## Rows from a data source:
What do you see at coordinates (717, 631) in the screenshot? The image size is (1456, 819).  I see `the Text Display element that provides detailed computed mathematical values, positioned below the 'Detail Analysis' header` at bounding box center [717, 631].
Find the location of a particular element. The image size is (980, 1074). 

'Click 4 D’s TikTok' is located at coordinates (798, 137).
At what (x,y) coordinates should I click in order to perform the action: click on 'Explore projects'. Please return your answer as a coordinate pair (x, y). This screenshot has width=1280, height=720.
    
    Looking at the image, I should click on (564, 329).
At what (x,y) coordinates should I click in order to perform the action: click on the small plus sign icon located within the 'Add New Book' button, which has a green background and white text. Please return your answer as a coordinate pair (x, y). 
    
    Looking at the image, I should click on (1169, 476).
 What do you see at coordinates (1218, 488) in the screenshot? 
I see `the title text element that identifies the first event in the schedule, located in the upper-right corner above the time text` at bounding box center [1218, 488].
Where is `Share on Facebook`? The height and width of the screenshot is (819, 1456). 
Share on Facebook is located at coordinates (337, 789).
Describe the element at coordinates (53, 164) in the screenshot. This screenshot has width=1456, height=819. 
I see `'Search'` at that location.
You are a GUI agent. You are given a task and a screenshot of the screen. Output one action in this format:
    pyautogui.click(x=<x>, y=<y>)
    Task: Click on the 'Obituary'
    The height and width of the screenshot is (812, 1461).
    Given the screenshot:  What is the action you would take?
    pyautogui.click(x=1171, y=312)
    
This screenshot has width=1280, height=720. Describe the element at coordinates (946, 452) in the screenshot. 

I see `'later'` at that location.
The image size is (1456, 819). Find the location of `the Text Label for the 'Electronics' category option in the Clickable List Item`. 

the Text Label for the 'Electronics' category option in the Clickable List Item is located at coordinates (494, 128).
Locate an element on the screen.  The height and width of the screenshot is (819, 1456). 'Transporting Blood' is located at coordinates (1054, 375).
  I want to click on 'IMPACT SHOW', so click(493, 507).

## To do:
Rewrite these rows with every "coordinate pair" switched to "value pair", keeping everything else unchanged.

## Output of the task:
What do you see at coordinates (717, 631) in the screenshot? The image size is (1456, 819).  I see `the Text Display element that provides detailed computed mathematical values, positioned below the 'Detail Analysis' header` at bounding box center [717, 631].
Find the location of a particular element. The image size is (980, 1074). 

'Click 4 D’s TikTok' is located at coordinates (798, 137).
At what (x,y) coordinates should I click in order to perform the action: click on 'Explore projects'. Please return your answer as a value pair (x, y). This screenshot has width=1280, height=720.
    
    Looking at the image, I should click on (564, 329).
At what (x,y) coordinates should I click in order to perform the action: click on the small plus sign icon located within the 'Add New Book' button, which has a green background and white text. Please return your answer as a value pair (x, y). 
    
    Looking at the image, I should click on (1169, 476).
 What do you see at coordinates (1218, 488) in the screenshot? 
I see `the title text element that identifies the first event in the schedule, located in the upper-right corner above the time text` at bounding box center [1218, 488].
Where is `Share on Facebook`? The height and width of the screenshot is (819, 1456). 
Share on Facebook is located at coordinates (337, 789).
Describe the element at coordinates (53, 164) in the screenshot. This screenshot has width=1456, height=819. 
I see `'Search'` at that location.
You are a GUI agent. You are given a task and a screenshot of the screen. Output one action in this format:
    pyautogui.click(x=<x>, y=<y>)
    Task: Click on the 'Obituary'
    The height and width of the screenshot is (812, 1461).
    Given the screenshot:  What is the action you would take?
    pyautogui.click(x=1171, y=312)
    
This screenshot has width=1280, height=720. Describe the element at coordinates (946, 452) in the screenshot. 

I see `'later'` at that location.
The image size is (1456, 819). Find the location of `the Text Label for the 'Electronics' category option in the Clickable List Item`. 

the Text Label for the 'Electronics' category option in the Clickable List Item is located at coordinates (494, 128).
Locate an element on the screen.  The height and width of the screenshot is (819, 1456). 'Transporting Blood' is located at coordinates (1054, 375).
  I want to click on 'IMPACT SHOW', so click(493, 507).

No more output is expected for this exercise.